■ Quoted passage:

BEGIN

I went crazy too lol but then noticed it is the focus. Thank goodness a guy at Petco helped me.


----------



## jwemt81 (Aug 20, 2008)

I'm a little bit worried because I noticed that the Sensitive Skin & Stomach formula is now labeled as "selects." I really hope that they're not changing the formula. We've been using the SSS for several years now with great results.


----------



## Wagners Mom2 (Mar 20, 2012)

jwemt81 said:


> I'm a little bit worried because I noticed that the Sensitive Skin & Stomach formula is now labeled as "selects." I really hope that they're not changing the formula. We've been using the SSS stomach for several years now with great results!


I'm with you. According to them, they are not changing it, but I'm a little skeptic.  I'm also concerned about bag sizes and price....I saw on Petsmarts website their new Duck formula in the Selects is down to a 24 lb bag for the largest size and $44. I'm currently paying $44 for 33 lbs--24 lbs is a big difference. We've been using the PPSSS for a year and it's been the best food for keeping my boys issues at bay. Hopefully the worry is for nothing, but I completely understand your concern.

edited because I just went back and the ingredients look all wrong...hopefully it's a typo on the size as well...but I'm watching.

END

■ The tasks:
a) Using the forum thread about the Sensitive Skin & Stomach dog food formula, say whether each statement agrees with it. Answer yes or no for each and quote the words that decide it. (i) Wagners Mom2 currently pays $44 for a 33 lb bag. (ii) jwemt81 has used the formula for only one year. (iii) The largest bag of the new Duck formula is 30 lbs.
b) List every distinct dollar amount and bag weight given in the forum thread about the Sensitive Skin & Stomach formula.
The records that follow come from a separate source.

■ Information shown:
BEGIN

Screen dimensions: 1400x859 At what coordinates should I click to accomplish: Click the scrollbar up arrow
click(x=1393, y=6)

END
BEGIN

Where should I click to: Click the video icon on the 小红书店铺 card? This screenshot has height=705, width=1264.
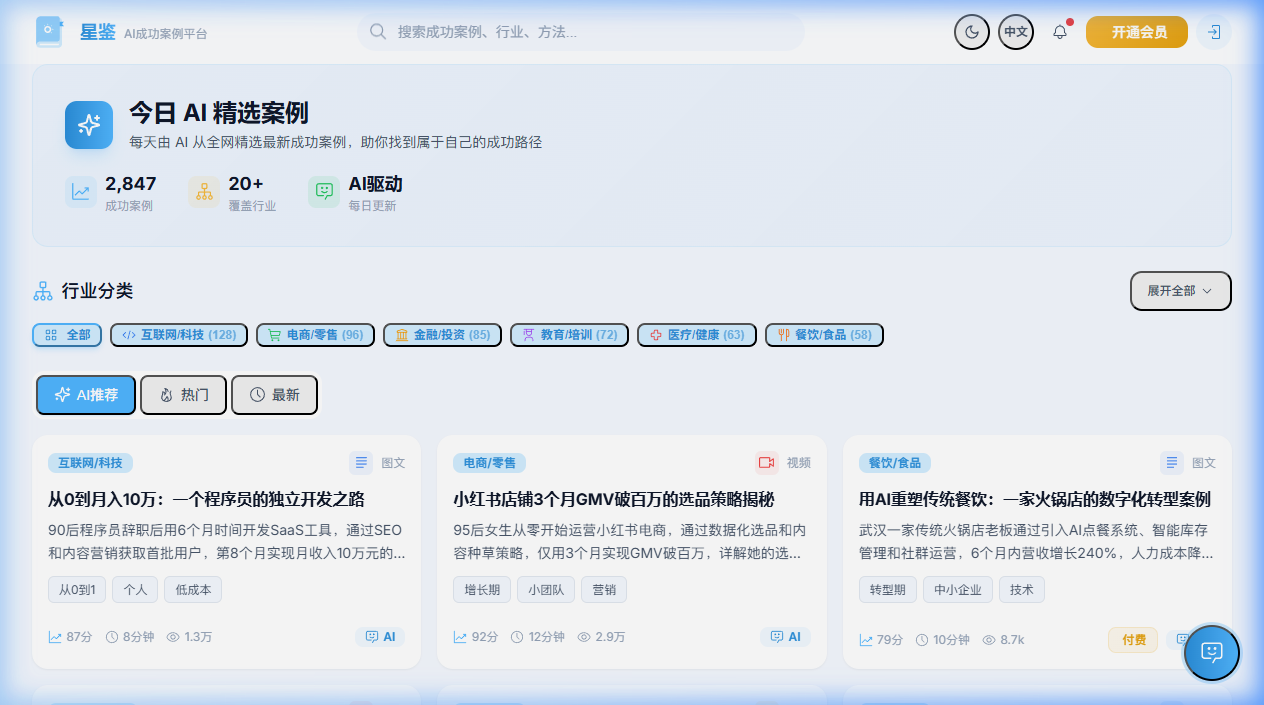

END

■ Full solutions:
a)
(i) Yes: "I'm currently paying $44 for 33 lbs"
(ii) No: "We've been using the SSS for several years now with great results."
(iii) No: "their new Duck formula in the Selects is down to a 24 lb bag for the largest size"

b)
$44
24 lb
33 lbs